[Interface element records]
┌──

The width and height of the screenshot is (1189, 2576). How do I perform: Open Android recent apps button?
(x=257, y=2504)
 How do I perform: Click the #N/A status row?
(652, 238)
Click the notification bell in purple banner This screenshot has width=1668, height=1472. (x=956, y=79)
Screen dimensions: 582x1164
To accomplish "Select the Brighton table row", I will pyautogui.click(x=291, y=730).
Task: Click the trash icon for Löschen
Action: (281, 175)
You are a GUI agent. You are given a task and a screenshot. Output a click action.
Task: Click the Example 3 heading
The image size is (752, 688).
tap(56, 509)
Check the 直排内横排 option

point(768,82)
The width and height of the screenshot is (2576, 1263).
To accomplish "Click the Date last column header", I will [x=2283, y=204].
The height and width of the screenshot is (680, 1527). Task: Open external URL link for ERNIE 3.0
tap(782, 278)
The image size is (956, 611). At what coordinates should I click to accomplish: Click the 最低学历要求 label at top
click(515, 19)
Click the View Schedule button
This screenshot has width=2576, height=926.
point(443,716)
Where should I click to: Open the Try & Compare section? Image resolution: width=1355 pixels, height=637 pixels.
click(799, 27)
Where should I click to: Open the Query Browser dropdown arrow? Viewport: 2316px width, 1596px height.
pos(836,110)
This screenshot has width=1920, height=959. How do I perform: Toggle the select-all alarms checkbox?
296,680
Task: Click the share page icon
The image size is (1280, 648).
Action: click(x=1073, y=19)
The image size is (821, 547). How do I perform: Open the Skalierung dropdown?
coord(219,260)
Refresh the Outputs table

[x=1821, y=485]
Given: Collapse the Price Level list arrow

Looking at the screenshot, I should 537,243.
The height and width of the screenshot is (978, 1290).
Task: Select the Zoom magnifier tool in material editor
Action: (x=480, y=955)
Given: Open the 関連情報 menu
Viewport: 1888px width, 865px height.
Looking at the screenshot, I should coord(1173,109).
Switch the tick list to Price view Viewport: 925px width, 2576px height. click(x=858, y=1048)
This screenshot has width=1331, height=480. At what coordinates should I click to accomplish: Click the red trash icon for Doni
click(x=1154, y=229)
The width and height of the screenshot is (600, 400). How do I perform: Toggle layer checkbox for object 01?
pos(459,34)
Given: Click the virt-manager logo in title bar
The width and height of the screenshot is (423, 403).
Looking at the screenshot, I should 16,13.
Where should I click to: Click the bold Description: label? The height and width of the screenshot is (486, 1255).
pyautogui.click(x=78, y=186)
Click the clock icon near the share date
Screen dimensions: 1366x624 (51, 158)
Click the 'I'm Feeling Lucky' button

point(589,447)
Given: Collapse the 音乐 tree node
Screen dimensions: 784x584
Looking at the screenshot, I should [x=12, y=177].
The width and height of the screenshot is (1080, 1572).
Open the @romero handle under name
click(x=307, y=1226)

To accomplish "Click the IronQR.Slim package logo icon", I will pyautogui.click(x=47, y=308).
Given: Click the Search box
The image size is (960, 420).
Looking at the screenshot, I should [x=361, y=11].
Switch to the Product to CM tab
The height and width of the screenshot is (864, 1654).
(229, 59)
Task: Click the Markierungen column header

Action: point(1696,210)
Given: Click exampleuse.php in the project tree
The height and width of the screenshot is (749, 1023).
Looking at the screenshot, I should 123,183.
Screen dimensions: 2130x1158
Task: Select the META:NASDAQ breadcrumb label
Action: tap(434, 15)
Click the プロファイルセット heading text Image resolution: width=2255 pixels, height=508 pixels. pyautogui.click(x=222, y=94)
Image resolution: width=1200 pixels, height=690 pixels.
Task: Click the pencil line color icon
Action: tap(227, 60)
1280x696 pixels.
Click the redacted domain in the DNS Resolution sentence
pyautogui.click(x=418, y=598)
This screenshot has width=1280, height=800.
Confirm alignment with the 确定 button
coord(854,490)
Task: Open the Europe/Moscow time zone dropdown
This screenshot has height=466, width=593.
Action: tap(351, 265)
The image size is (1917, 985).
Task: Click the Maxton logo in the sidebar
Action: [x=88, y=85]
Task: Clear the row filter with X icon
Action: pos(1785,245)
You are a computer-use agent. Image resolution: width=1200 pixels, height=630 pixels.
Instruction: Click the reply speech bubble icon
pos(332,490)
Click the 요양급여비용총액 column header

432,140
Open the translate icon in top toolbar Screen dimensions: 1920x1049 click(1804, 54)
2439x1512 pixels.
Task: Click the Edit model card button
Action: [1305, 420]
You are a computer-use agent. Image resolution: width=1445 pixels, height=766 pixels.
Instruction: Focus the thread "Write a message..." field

└──

| DIRECTIONS FOR THIS TASK |
Turn this material into a JSON list of strings with one string per line, leaving out blank lines.

| FINISHED TASK |
[
  "The width and height of the screenshot is (1189, 2576). How do I perform: Open Android recent apps button?",
  "(x=257, y=2504)",
  " How do I perform: Click the #N/A status row?",
  "(652, 238)",
  "Click the notification bell in purple banner This screenshot has width=1668, height=1472. (x=956, y=79)",
  "Screen dimensions: 582x1164",
  "To accomplish \"Select the Brighton table row\", I will pyautogui.click(x=291, y=730).",
  "Task: Click the trash icon for Löschen",
  "Action: (281, 175)",
  "You are a GUI agent. You are given a task and a screenshot. Output a click action.",
  "Task: Click the Example 3 heading",
  "The image size is (752, 688).",
  "tap(56, 509)",
  "Check the 直排内横排 option",
  "point(768,82)",
  "The width and height of the screenshot is (2576, 1263).",
  "To accomplish \"Click the Date last column header\", I will [x=2283, y=204].",
  "The height and width of the screenshot is (680, 1527). Task: Open external URL link for ERNIE 3.0",
  "tap(782, 278)",
  "The image size is (956, 611). At what coordinates should I click to accomplish: Click the 最低学历要求 label at top",
  "click(515, 19)",
  "Click the View Schedule button",
  "This screenshot has width=2576, height=926.",
  "point(443,716)",
  "Where should I click to: Open the Try & Compare section? Image resolution: width=1355 pixels, height=637 pixels.",
  "click(799, 27)",
  "Where should I click to: Open the Query Browser dropdown arrow? Viewport: 2316px width, 1596px height.",
  "pos(836,110)",
  "This screenshot has width=1920, height=959. How do I perform: Toggle the select-all alarms checkbox?",
  "296,680",
  "Task: Click the share page icon",
  "The image size is (1280, 648).",
  "Action: click(x=1073, y=19)",
  "The image size is (821, 547). How do I perform: Open the Skalierung dropdown?",
  "coord(219,260)",
  "Refresh the Outputs table",
  "[x=1821, y=485]",
  "Given: Collapse the Price Level list arrow",
  "Looking at the screenshot, I should 537,243.",
  "The height and width of the screenshot is (978, 1290).",
  "Task: Select the Zoom magnifier tool in material editor",
  "Action: (x=480, y=955)",
  "Given: Open the 関連情報 menu",
  "Viewport: 1888px width, 865px height.",
  "Looking at the screenshot, I should coord(1173,109).",
  "Switch the tick list to Price view Viewport: 925px width, 2576px height. click(x=858, y=1048)",
  "This screenshot has width=1331, height=480. At what coordinates should I click to accomplish: Click the red trash icon for Doni",
  "click(x=1154, y=229)",
  "The width and height of the screenshot is (600, 400). How do I perform: Toggle layer checkbox for object 01?",
  "pos(459,34)",
  "Given: Click the virt-manager logo in title bar",
  "The width and height of the screenshot is (423, 403).",
  "Looking at the screenshot, I should 16,13.",
  "Where should I click to: Click the bold Description: label? The height and width of the screenshot is (486, 1255).",
  "pyautogui.click(x=78, y=186)",
  "Click the clock icon near the share date",
  "Screen dimensions: 1366x624 (51, 158)",
  "Click the 'I'm Feeling Lucky' button",
  "point(589,447)",
  "Given: Collapse the 音乐 tree node",
  "Screen dimensions: 784x584",
  "Looking at the screenshot, I should [x=12, y=177].",
  "The width and height of the screenshot is (1080, 1572).",
  "Open the @romero handle under name",
  "click(x=307, y=1226)",
  "To accomplish \"Click the IronQR.Slim package logo icon\", I will pyautogui.click(x=47, y=308).",
  "Given: Click the Search box",
  "The image size is (960, 420).",
  "Looking at the screenshot, I should [x=361, y=11].",
  "Switch to the Product to CM tab",
  "The height and width of the screenshot is (864, 1654).",
  "(229, 59)",
  "Task: Click the Markierungen column header",
  "Action: point(1696,210)",
  "Given: Click exampleuse.php in the project tree",
  "The height and width of the screenshot is (749, 1023).",
  "Looking at the screenshot, I should 123,183.",
  "Screen dimensions: 2130x1158",
  "Task: Select the META:NASDAQ breadcrumb label",
  "Action: tap(434, 15)",
  "Click the プロファイルセット heading text Image resolution: width=2255 pixels, height=508 pixels. pyautogui.click(x=222, y=94)",
  "Image resolution: width=1200 pixels, height=690 pixels.",
  "Task: Click the pencil line color icon",
  "Action: tap(227, 60)",
  "1280x696 pixels.",
  "Click the redacted domain in the DNS Resolution sentence",
  "pyautogui.click(x=418, y=598)",
  "This screenshot has width=1280, height=800.",
  "Confirm alignment with the 确定 button",
  "coord(854,490)",
  "Task: Open the Europe/Moscow time zone dropdown",
  "This screenshot has height=466, width=593.",
  "Action: tap(351, 265)",
  "The image size is (1917, 985).",
  "Task: Click the Maxton logo in the sidebar",
  "Action: [x=88, y=85]",
  "Task: Clear the row filter with X icon",
  "Action: pos(1785,245)",
  "You are a computer-use agent. Image resolution: width=1200 pixels, height=630 pixels.",
  "Instruction: Click the reply speech bubble icon",
  "pos(332,490)",
  "Click the 요양급여비용총액 column header",
  "432,140",
  "Open the translate icon in top toolbar Screen dimensions: 1920x1049 click(1804, 54)",
  "2439x1512 pixels.",
  "Task: Click the Edit model card button",
  "Action: [1305, 420]",
  "You are a computer-use agent. Image resolution: width=1445 pixels, height=766 pixels.",
  "Instruction: Focus the thread \"Write a message...\" field"
]